World Series of Poker
- Bracelet: None
- Money finishes: 7
- Highest WSOP Main Event finish: None

World Poker Tour
- Title: None
- Final table: None
- Money finishes: 4

European Poker Tour
- Title: None
- Final table: 1
- Money finishes: 5

= Isabelle Mercier =

Canadian poker player (born 1975)

Isabelle Mercier (born August 5, 1975, in Victoriaville, Quebec) is a professional poker player.

Mercier originally learned to play poker as a child, but prior to turning to a poker career, she earned an undergraduate law degree from the Université de Montréal and practiced commercial law for six months.

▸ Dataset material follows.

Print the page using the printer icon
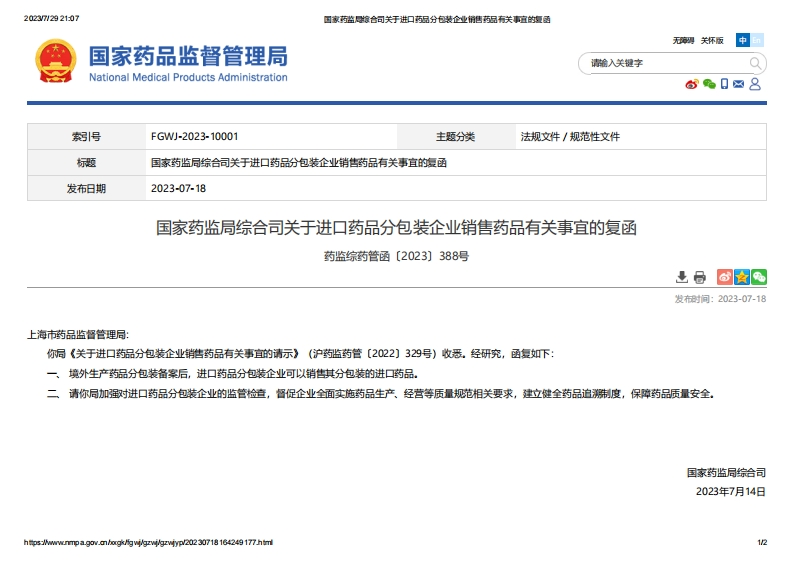This screenshot has height=561, width=793. [x=700, y=277]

She then moved to Paris, France and earned a master's degree while working as the poker room manager at the Aviation Club de France, before turning to poker full-time. During her time working at the Aviation Club she was nominated for Staff Person of the Year twice at the European Poker Awards.

She first made a name for herself by finishing in second place in the €800 No Limit hold 'em tournament at the Masters Classic of Poker 2002 in Amsterdam, where she earned $53,499.

In 2004 Mercier won the World Poker Tour (WPT) Ladies' Night tournament and the $25,000 first prize, where Mike Sexton nicknamed her "No Mercy."

In 2005, she finished tenth in the European Poker Tour (EPT) Grand Final in Monte Carlo, earning €23,090. Also in 2005, she had three money finishes at the WSOP.
Mercier made her first EPT final table in February 2006 in Deauville, finishing seventh at a final table also featuring fellow professionals Ram Vaswani and Kirill Gerasimov.

Mercier has her own instructional DVD and appeared in the documentary That's Poker. In January 2008, she released her own biography: Profession : bluffeuse (Profession: Bluffer), in Montreal and printed in France by Flammarion.

On April 27, 2009, Mercier won the PokerStars' Ante Up for Africa charity tournament in Monte Carlo. The final table included fellow Canadian Daniel Negreanu, Lithuanian Tony G, John Duthie (creator of the European Poker Tour), Italian pro Dario Minieri (who finished third), and English soccer star Teddy Sheringham (who came in second).

On July 12, 2009, Mercier finished 3rd in the PokerStars Sunday Millions, cashing for $115,000.

Until 2009, she was a member of the PokerStars online poker cardroom's "Team PokerStars" group of sponsored players. By the end of 2009, Mercier left the PokerStars pro team and on December 2, 2009, joined gambling giant BetClic as a consultant for their online poker site.

Mercier won the very first World Championship of Open Face Chinese Poker in Prague in 2015.

Since 2017, Isabelle Mercier is an ambassador for cryptocurrency poker site CoinPoker. She regularly plays tournaments and OFC on the platform, and has a dedicated weekly tournament with a bounty to win.

Mercier's total live tournament winnings exceeded $1,200,000 as of 2015.